====== Excerpted data

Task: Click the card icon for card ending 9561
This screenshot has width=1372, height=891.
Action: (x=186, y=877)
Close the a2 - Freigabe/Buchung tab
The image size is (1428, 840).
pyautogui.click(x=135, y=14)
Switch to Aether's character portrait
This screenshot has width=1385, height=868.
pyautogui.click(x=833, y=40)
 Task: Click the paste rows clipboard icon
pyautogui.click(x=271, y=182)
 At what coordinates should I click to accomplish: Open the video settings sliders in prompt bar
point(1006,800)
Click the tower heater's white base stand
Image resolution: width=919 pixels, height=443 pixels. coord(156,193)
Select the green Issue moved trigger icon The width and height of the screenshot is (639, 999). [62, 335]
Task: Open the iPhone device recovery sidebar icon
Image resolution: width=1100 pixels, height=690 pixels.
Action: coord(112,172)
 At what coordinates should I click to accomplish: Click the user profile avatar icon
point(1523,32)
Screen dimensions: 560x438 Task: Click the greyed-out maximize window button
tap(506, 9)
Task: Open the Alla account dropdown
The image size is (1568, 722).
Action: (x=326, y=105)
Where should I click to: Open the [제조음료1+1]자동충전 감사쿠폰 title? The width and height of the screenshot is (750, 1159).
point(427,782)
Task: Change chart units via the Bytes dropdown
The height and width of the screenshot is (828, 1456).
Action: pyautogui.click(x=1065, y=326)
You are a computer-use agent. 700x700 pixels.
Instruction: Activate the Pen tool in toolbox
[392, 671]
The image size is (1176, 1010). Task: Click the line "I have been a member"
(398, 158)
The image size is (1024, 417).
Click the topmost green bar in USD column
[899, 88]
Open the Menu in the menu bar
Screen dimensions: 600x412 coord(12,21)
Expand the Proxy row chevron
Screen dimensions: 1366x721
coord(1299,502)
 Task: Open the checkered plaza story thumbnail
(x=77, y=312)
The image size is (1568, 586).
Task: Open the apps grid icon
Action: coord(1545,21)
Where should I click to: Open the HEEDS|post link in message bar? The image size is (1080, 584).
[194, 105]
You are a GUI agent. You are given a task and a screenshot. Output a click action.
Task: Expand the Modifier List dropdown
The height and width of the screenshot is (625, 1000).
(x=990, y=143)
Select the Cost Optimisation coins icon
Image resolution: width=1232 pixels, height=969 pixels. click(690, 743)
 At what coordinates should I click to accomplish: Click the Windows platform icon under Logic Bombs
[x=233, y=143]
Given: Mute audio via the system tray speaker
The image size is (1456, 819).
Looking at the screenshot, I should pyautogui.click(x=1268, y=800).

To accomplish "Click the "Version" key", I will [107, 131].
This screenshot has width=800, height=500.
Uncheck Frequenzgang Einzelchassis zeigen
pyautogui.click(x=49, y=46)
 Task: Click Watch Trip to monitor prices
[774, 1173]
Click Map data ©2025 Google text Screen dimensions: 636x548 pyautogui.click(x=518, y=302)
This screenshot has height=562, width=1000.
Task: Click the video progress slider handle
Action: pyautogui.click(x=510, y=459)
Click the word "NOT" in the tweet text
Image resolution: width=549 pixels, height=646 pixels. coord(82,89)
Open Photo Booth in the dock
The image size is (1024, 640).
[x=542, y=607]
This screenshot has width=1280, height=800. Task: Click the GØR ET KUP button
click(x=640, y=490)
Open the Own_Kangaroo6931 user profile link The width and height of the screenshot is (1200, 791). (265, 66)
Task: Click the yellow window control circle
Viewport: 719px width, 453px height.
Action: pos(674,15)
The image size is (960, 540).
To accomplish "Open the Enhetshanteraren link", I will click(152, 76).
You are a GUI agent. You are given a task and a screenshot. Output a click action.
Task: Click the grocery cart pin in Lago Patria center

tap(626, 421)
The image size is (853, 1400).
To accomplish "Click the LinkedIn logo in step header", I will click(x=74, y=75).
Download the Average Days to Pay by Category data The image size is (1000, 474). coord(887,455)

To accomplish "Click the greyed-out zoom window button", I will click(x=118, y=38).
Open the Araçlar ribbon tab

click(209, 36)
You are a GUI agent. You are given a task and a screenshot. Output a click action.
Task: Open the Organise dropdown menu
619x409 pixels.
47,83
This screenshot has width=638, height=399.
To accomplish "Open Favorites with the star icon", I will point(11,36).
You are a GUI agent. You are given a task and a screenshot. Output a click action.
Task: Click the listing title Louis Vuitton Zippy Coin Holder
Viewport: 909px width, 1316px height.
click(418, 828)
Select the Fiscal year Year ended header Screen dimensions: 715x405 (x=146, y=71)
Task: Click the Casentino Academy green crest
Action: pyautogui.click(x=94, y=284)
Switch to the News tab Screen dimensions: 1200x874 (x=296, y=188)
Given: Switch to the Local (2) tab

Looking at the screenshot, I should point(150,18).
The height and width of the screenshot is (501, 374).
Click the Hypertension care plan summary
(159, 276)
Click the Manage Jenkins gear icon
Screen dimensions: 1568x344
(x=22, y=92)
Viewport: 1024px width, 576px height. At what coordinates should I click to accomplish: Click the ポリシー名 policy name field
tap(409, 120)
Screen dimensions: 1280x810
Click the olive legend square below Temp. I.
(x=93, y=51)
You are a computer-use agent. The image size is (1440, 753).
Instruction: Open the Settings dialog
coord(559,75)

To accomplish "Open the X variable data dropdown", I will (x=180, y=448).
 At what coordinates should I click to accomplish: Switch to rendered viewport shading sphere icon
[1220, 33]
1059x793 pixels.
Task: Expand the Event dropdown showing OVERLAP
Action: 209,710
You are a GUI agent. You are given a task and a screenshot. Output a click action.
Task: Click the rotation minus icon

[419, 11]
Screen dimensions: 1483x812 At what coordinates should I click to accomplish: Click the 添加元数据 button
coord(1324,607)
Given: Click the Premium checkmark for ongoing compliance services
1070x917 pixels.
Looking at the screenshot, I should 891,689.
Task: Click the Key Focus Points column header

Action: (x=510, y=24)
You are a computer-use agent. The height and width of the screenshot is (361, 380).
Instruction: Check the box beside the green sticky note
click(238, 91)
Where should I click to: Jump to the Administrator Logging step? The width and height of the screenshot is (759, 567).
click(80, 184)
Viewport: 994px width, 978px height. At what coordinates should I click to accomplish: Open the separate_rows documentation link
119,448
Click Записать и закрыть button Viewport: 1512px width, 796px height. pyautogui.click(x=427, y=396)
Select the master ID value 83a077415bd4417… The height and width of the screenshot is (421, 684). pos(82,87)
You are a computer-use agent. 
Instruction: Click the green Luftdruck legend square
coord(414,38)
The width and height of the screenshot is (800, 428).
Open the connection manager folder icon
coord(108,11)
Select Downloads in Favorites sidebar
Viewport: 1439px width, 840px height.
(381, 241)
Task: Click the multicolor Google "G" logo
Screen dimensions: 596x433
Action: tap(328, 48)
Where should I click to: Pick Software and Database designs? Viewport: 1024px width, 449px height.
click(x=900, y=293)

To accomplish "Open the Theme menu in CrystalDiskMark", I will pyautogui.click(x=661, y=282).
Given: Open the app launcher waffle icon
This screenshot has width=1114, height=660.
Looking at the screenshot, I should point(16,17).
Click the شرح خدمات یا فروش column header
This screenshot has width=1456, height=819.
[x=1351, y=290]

============

• _What is needed_
Reproduce every line above verbatim.

• _Exercise solution_
Task: Click the card icon for card ending 9561
This screenshot has width=1372, height=891.
Action: (x=186, y=877)
Close the a2 - Freigabe/Buchung tab
The image size is (1428, 840).
pyautogui.click(x=135, y=14)
Switch to Aether's character portrait
This screenshot has width=1385, height=868.
pyautogui.click(x=833, y=40)
 Task: Click the paste rows clipboard icon
pyautogui.click(x=271, y=182)
 At what coordinates should I click to accomplish: Open the video settings sliders in prompt bar
point(1006,800)
Click the tower heater's white base stand
Image resolution: width=919 pixels, height=443 pixels. coord(156,193)
Select the green Issue moved trigger icon The width and height of the screenshot is (639, 999). [62, 335]
Task: Open the iPhone device recovery sidebar icon
Image resolution: width=1100 pixels, height=690 pixels.
Action: coord(112,172)
 At what coordinates should I click to accomplish: Click the user profile avatar icon
point(1523,32)
Screen dimensions: 560x438 Task: Click the greyed-out maximize window button
tap(506, 9)
Task: Open the Alla account dropdown
The image size is (1568, 722).
Action: (x=326, y=105)
Where should I click to: Open the [제조음료1+1]자동충전 감사쿠폰 title? The width and height of the screenshot is (750, 1159).
point(427,782)
Task: Change chart units via the Bytes dropdown
The height and width of the screenshot is (828, 1456).
Action: pyautogui.click(x=1065, y=326)
You are a computer-use agent. 700x700 pixels.
Instruction: Activate the Pen tool in toolbox
[392, 671]
The image size is (1176, 1010). Task: Click the line "I have been a member"
(398, 158)
The image size is (1024, 417).
Click the topmost green bar in USD column
[899, 88]
Open the Menu in the menu bar
Screen dimensions: 600x412 coord(12,21)
Expand the Proxy row chevron
Screen dimensions: 1366x721
coord(1299,502)
 Task: Open the checkered plaza story thumbnail
(x=77, y=312)
The image size is (1568, 586).
Task: Open the apps grid icon
Action: coord(1545,21)
Where should I click to: Open the HEEDS|post link in message bar? The image size is (1080, 584).
[194, 105]
You are a GUI agent. You are given a task and a screenshot. Output a click action.
Task: Expand the Modifier List dropdown
The height and width of the screenshot is (625, 1000).
(x=990, y=143)
Select the Cost Optimisation coins icon
Image resolution: width=1232 pixels, height=969 pixels. click(690, 743)
 At what coordinates should I click to accomplish: Click the Windows platform icon under Logic Bombs
[x=233, y=143]
Given: Mute audio via the system tray speaker
The image size is (1456, 819).
Looking at the screenshot, I should pyautogui.click(x=1268, y=800).

To accomplish "Click the "Version" key", I will [107, 131].
This screenshot has width=800, height=500.
Uncheck Frequenzgang Einzelchassis zeigen
pyautogui.click(x=49, y=46)
 Task: Click Watch Trip to monitor prices
[774, 1173]
Click Map data ©2025 Google text Screen dimensions: 636x548 pyautogui.click(x=518, y=302)
This screenshot has height=562, width=1000.
Task: Click the video progress slider handle
Action: pyautogui.click(x=510, y=459)
Click the word "NOT" in the tweet text
Image resolution: width=549 pixels, height=646 pixels. coord(82,89)
Open Photo Booth in the dock
The image size is (1024, 640).
[x=542, y=607]
This screenshot has width=1280, height=800. Task: Click the GØR ET KUP button
click(x=640, y=490)
Open the Own_Kangaroo6931 user profile link The width and height of the screenshot is (1200, 791). (265, 66)
Task: Click the yellow window control circle
Viewport: 719px width, 453px height.
Action: pos(674,15)
The image size is (960, 540).
To accomplish "Open the Enhetshanteraren link", I will click(152, 76).
You are a GUI agent. You are given a task and a screenshot. Output a click action.
Task: Click the grocery cart pin in Lago Patria center

tap(626, 421)
The image size is (853, 1400).
To accomplish "Click the LinkedIn logo in step header", I will click(x=74, y=75).
Download the Average Days to Pay by Category data The image size is (1000, 474). coord(887,455)

To accomplish "Click the greyed-out zoom window button", I will click(x=118, y=38).
Open the Araçlar ribbon tab

click(209, 36)
You are a GUI agent. You are given a task and a screenshot. Output a click action.
Task: Open the Organise dropdown menu
619x409 pixels.
47,83
This screenshot has width=638, height=399.
To accomplish "Open Favorites with the star icon", I will point(11,36).
You are a GUI agent. You are given a task and a screenshot. Output a click action.
Task: Click the listing title Louis Vuitton Zippy Coin Holder
Viewport: 909px width, 1316px height.
click(418, 828)
Select the Fiscal year Year ended header Screen dimensions: 715x405 (x=146, y=71)
Task: Click the Casentino Academy green crest
Action: pyautogui.click(x=94, y=284)
Switch to the News tab Screen dimensions: 1200x874 (x=296, y=188)
Given: Switch to the Local (2) tab

Looking at the screenshot, I should point(150,18).
The height and width of the screenshot is (501, 374).
Click the Hypertension care plan summary
(159, 276)
Click the Manage Jenkins gear icon
Screen dimensions: 1568x344
(x=22, y=92)
Viewport: 1024px width, 576px height. At what coordinates should I click to accomplish: Click the ポリシー名 policy name field
tap(409, 120)
Screen dimensions: 1280x810
Click the olive legend square below Temp. I.
(x=93, y=51)
You are a computer-use agent. The image size is (1440, 753).
Instruction: Open the Settings dialog
coord(559,75)

To accomplish "Open the X variable data dropdown", I will (x=180, y=448).
 At what coordinates should I click to accomplish: Switch to rendered viewport shading sphere icon
[1220, 33]
1059x793 pixels.
Task: Expand the Event dropdown showing OVERLAP
Action: 209,710
You are a GUI agent. You are given a task and a screenshot. Output a click action.
Task: Click the rotation minus icon

[419, 11]
Screen dimensions: 1483x812 At what coordinates should I click to accomplish: Click the 添加元数据 button
coord(1324,607)
Given: Click the Premium checkmark for ongoing compliance services
1070x917 pixels.
Looking at the screenshot, I should 891,689.
Task: Click the Key Focus Points column header

Action: (x=510, y=24)
You are a computer-use agent. The height and width of the screenshot is (361, 380).
Instruction: Check the box beside the green sticky note
click(238, 91)
Where should I click to: Jump to the Administrator Logging step? The width and height of the screenshot is (759, 567).
click(80, 184)
Viewport: 994px width, 978px height. At what coordinates should I click to accomplish: Open the separate_rows documentation link
119,448
Click Записать и закрыть button Viewport: 1512px width, 796px height. pyautogui.click(x=427, y=396)
Select the master ID value 83a077415bd4417… The height and width of the screenshot is (421, 684). pos(82,87)
You are a computer-use agent. 
Instruction: Click the green Luftdruck legend square
coord(414,38)
The width and height of the screenshot is (800, 428).
Open the connection manager folder icon
coord(108,11)
Select Downloads in Favorites sidebar
Viewport: 1439px width, 840px height.
(381, 241)
Task: Click the multicolor Google "G" logo
Screen dimensions: 596x433
Action: tap(328, 48)
Where should I click to: Pick Software and Database designs? Viewport: 1024px width, 449px height.
click(x=900, y=293)

To accomplish "Open the Theme menu in CrystalDiskMark", I will pyautogui.click(x=661, y=282).
Given: Open the app launcher waffle icon
This screenshot has width=1114, height=660.
Looking at the screenshot, I should point(16,17).
Click the شرح خدمات یا فروش column header
This screenshot has width=1456, height=819.
[x=1351, y=290]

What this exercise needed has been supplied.